盡量減少在其他子 package 用 var 定義全域變數
多使用全域來定義 struct, func, const,不得以才用 var 定義全域變數;如果有共用的 func 都會用到共同的變數,就用 struct 定義,否則容易產生 Memory Leak 的問題
go env
$ go env
GOARCH="amd64"
GOBIN=""
GOCHAR="6"
GOEXE=""
GOHOSTARCH="amd64"
GOHOSTOS="darwin"
GOOS="darwin"
GOPATH=""
GORACE=""
GOROOT="/usr/local/go"
GOTOOLDIR="/usr/local/go/pkg/tool/darwin_amd64"
CC="gcc"
GOGCCFLAGS="-g -O2 -fPIC -m64 -pthread -fno-common"
CGO_ENABLED="1"
show variable type
import "reflect"
fmt.Println(reflect.TypeOf(tst))
判斷 interface{} 是否是 slice
if reflect.TypeOf(test["slice"]).Kind() == reflect.Slice {
}
debug
如同 PHP 的 print_r(), var_dump(), var_export(), 如果型態是 map 它也會把 key value 印出來
fmt.Printf("%v", whatever)
用上面的不會 struct 的欄位名稱,如果印出 struct 的欄位及值要用 :
fmt.Printf("%+v", whatever)
string literals are character sequences
string("Hello"[1]) // ASCII only e
string([]rune("Hello, 世界")[1]) // UTF-8 e
string([]rune("Hello, 世界")[8]) // UTF-8 界
指令
- syntax checking :
gofmt -e xx.go
- 透過傳遞參數的方式改變 main.go 裡面 var 變數 :
go build -ldflags '-X main.BUILD_ID=1'
- 當
go build 時太多 error 時你只會看到幾行然候其他就被省略成 too many errors, 改用 go build -gcflags="-e" 就可印出全部的 error
在 if 裡面 new 參數無法傳遞到外面
裡面有 new
var a bool
if true {
a := true
fmt.Println(a)
}
fmt.Println(a)
true
false
裡面沒 new
var a bool
if true {
a = true
fmt.Println(a)
}
fmt.Println(a)
true
true
MySQL NULL
null
string sql.NullString
int64 sql.NullInt64
float64 sql.NullFloat64
time 加上 tag
time.Time `sql:"default:null"`
或是用指標
string *string
for range 下在傳遞指標(pointer)需要注意
ii := []int{1, 2, 3}
dd := map[int]*int{}
dd2 := map[int]*int{}
for k, i := range ii { // 不要使用 for range new 出來的 value, 因為最後都會指向同一個位置
dd[k] = &i
}
for k, _ := range ii { // 明確指定記憶體位址
dd2[k] = &ii[k]
}
fmt.Println(dd) // map[0:0x41602c 1:0x41602c 2:0x41602c]
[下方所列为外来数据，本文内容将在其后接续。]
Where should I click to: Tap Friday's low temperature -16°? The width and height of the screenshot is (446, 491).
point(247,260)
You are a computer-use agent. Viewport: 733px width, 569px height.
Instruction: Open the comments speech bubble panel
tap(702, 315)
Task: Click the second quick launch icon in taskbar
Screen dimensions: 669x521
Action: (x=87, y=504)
fmt.Println(dd2) // map[0:0x416020 1:0x416024 2:0x416028]
go mod
finding module for package
go mod tidy
go: finding module for package github.com/user_name/private_repo_name/package_name
test/controller imports
github.com/user_name/private_repo_name/package_name: cannot find module providing package github.com/user_name/private_repo_name/package_name: module
github.com/user_name/private_repo_name/package_name: git ls-remote -q origin in /Users/jacklin/go/pkg/mod/cache/vcs/697da452d33316e5203c4e98f8eb82049f3cb1b48b123194bc15
8a0a4d78af7e: exit status 128:
fatal: could not read Username for 'https://github.com': terminal prompts disabled
Confirm the import path was entered correctly.
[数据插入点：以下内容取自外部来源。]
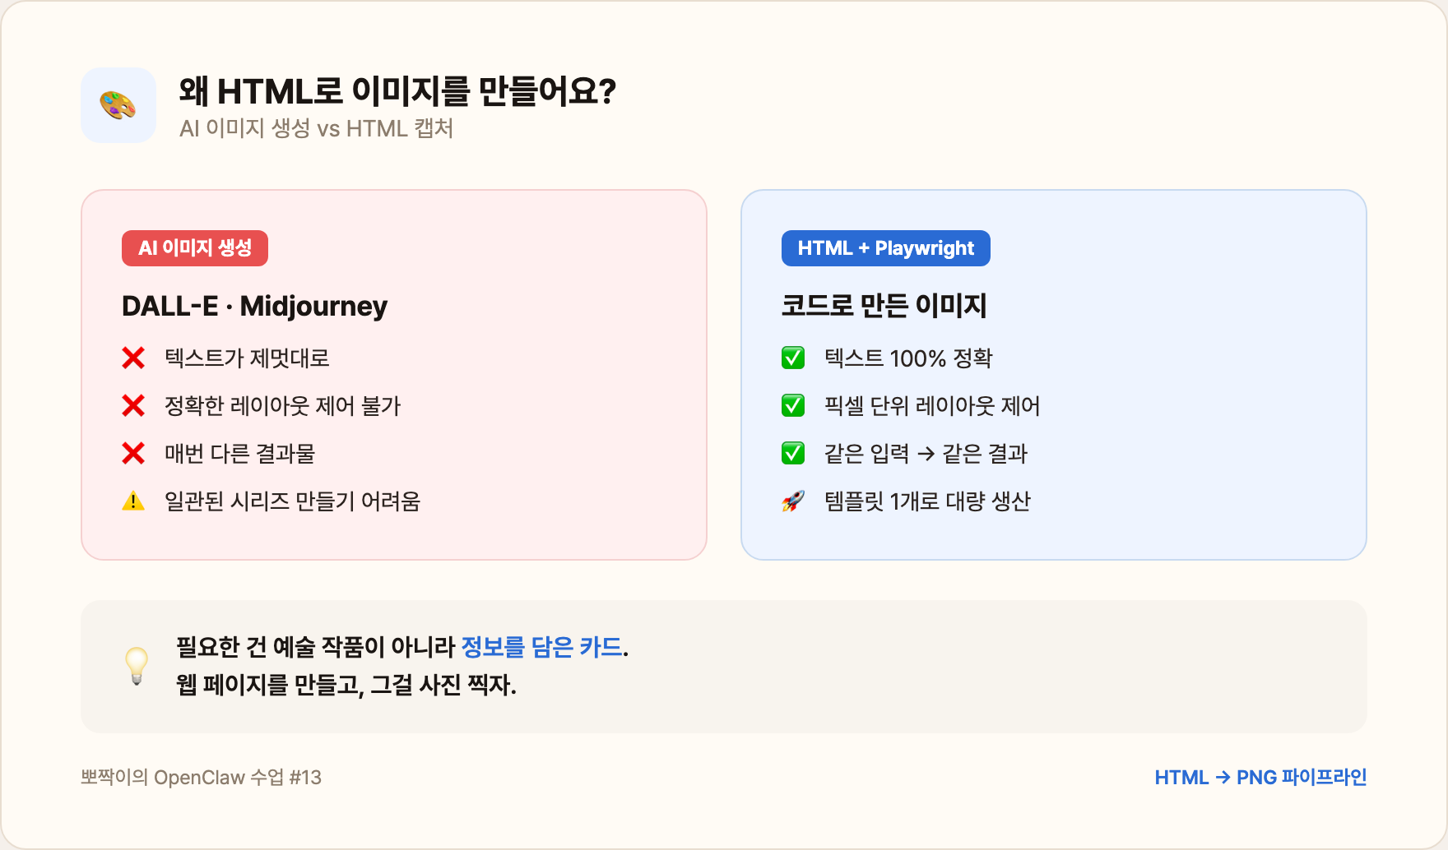Image resolution: width=1448 pixels, height=850 pixels.
Task: Click the text 일관된 시리즈 만들기 어려움
Action: click(292, 501)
If this is a private repository, see https://golang.org/doc/faq#git_https for additional information.
The reason why these issues exist is using go module and GOPATH at the same time.
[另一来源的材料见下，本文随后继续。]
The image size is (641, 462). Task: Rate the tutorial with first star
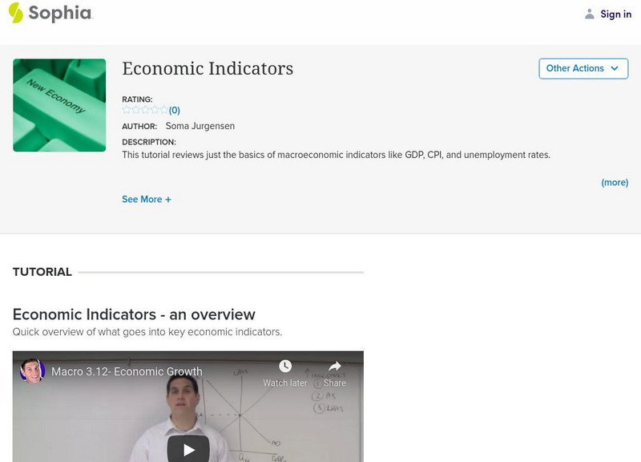[127, 110]
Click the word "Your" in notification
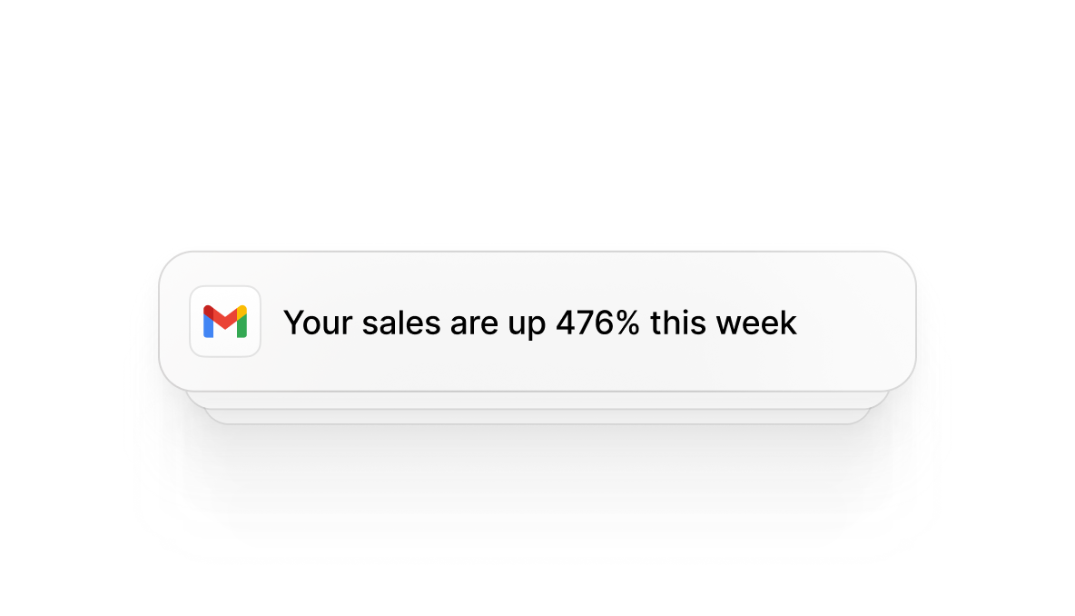Screen dimensions: 1075x616 coord(318,323)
Move all go projects out of GOPATH/src, use go module only
package ... is not in GOROOT
It might be caused by importing another module in the same file systems
You need to tell go modules where to file that module
go mod edit -replace example.com/greetings=../greetings
go mod tidy
go get private repo
Add
go env -w GOPRIVATE=github.com/user_name/pkg_name
.gitconfig
[url "https://user_name:{ACCESS TOKEN}@github.com"]
insteadOf = https://github.com